How to complete this task
All entries below must be reproduced without a single change.

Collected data
════
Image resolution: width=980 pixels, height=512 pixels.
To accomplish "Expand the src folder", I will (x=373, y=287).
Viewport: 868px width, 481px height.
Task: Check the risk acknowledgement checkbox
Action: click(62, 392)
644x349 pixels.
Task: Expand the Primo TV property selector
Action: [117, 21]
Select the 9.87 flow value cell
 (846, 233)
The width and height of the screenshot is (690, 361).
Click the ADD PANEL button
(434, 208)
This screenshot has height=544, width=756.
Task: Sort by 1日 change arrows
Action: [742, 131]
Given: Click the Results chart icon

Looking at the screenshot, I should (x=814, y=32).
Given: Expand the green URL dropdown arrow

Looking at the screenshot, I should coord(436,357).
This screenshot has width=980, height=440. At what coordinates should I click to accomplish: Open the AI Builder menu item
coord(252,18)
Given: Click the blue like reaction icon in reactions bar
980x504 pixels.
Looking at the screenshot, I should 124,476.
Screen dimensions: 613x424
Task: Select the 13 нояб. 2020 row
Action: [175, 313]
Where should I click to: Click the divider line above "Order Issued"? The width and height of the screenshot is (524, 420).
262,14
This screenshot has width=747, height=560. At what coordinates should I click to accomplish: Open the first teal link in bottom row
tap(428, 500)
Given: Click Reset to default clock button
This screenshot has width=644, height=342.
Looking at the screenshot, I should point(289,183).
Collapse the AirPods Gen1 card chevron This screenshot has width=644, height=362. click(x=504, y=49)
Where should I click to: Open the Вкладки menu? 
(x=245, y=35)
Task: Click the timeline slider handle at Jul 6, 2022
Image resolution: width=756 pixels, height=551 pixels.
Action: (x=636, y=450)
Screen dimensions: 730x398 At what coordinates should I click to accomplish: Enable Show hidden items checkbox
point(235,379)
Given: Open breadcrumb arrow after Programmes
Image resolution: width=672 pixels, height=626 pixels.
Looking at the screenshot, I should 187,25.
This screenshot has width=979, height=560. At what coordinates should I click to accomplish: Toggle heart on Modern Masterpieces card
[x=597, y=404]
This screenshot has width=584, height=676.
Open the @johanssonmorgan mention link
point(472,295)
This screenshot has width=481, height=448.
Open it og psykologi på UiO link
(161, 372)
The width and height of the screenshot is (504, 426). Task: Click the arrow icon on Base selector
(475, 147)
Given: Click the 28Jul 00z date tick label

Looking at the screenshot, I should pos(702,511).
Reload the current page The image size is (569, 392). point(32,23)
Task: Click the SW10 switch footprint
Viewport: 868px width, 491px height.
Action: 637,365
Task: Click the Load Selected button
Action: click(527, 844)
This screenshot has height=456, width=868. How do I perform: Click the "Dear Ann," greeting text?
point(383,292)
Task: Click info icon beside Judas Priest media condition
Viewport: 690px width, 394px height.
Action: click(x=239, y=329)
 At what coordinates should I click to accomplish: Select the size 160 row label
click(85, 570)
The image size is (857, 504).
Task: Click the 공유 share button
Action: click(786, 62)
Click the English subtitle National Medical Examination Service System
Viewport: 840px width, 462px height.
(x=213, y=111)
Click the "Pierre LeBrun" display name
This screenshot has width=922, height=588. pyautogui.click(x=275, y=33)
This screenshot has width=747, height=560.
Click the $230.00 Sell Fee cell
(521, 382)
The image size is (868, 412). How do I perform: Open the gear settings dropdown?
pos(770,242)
════
Response to this exercise
Image resolution: width=980 pixels, height=512 pixels.
To accomplish "Expand the src folder", I will (x=373, y=287).
Viewport: 868px width, 481px height.
Task: Check the risk acknowledgement checkbox
Action: click(62, 392)
644x349 pixels.
Task: Expand the Primo TV property selector
Action: [117, 21]
Select the 9.87 flow value cell
 (846, 233)
The width and height of the screenshot is (690, 361).
Click the ADD PANEL button
(434, 208)
This screenshot has height=544, width=756.
Task: Sort by 1日 change arrows
Action: [742, 131]
Given: Click the Results chart icon

Looking at the screenshot, I should (x=814, y=32).
Given: Expand the green URL dropdown arrow

Looking at the screenshot, I should coord(436,357).
This screenshot has width=980, height=440. At what coordinates should I click to accomplish: Open the AI Builder menu item
coord(252,18)
Given: Click the blue like reaction icon in reactions bar
980x504 pixels.
Looking at the screenshot, I should 124,476.
Screen dimensions: 613x424
Task: Select the 13 нояб. 2020 row
Action: [175, 313]
Where should I click to: Click the divider line above "Order Issued"? The width and height of the screenshot is (524, 420).
262,14
This screenshot has width=747, height=560. At what coordinates should I click to accomplish: Open the first teal link in bottom row
tap(428, 500)
Given: Click Reset to default clock button
This screenshot has width=644, height=342.
Looking at the screenshot, I should point(289,183).
Collapse the AirPods Gen1 card chevron This screenshot has width=644, height=362. click(x=504, y=49)
Where should I click to: Open the Вкладки menu? 
(x=245, y=35)
Task: Click the timeline slider handle at Jul 6, 2022
Image resolution: width=756 pixels, height=551 pixels.
Action: (x=636, y=450)
Screen dimensions: 730x398 At what coordinates should I click to accomplish: Enable Show hidden items checkbox
point(235,379)
Given: Open breadcrumb arrow after Programmes
Image resolution: width=672 pixels, height=626 pixels.
Looking at the screenshot, I should 187,25.
This screenshot has width=979, height=560. At what coordinates should I click to accomplish: Toggle heart on Modern Masterpieces card
[x=597, y=404]
This screenshot has width=584, height=676.
Open the @johanssonmorgan mention link
point(472,295)
This screenshot has width=481, height=448.
Open it og psykologi på UiO link
(161, 372)
The width and height of the screenshot is (504, 426). Task: Click the arrow icon on Base selector
(475, 147)
Given: Click the 28Jul 00z date tick label

Looking at the screenshot, I should pos(702,511).
Reload the current page The image size is (569, 392). point(32,23)
Task: Click the SW10 switch footprint
Viewport: 868px width, 491px height.
Action: 637,365
Task: Click the Load Selected button
Action: click(527, 844)
This screenshot has height=456, width=868. How do I perform: Click the "Dear Ann," greeting text?
point(383,292)
Task: Click info icon beside Judas Priest media condition
Viewport: 690px width, 394px height.
Action: click(x=239, y=329)
 At what coordinates should I click to accomplish: Select the size 160 row label
click(85, 570)
The image size is (857, 504).
Task: Click the 공유 share button
Action: click(786, 62)
Click the English subtitle National Medical Examination Service System
Viewport: 840px width, 462px height.
(x=213, y=111)
Click the "Pierre LeBrun" display name
This screenshot has width=922, height=588. pyautogui.click(x=275, y=33)
This screenshot has width=747, height=560.
Click the $230.00 Sell Fee cell
(521, 382)
The image size is (868, 412). How do I perform: Open the gear settings dropdown?
pos(770,242)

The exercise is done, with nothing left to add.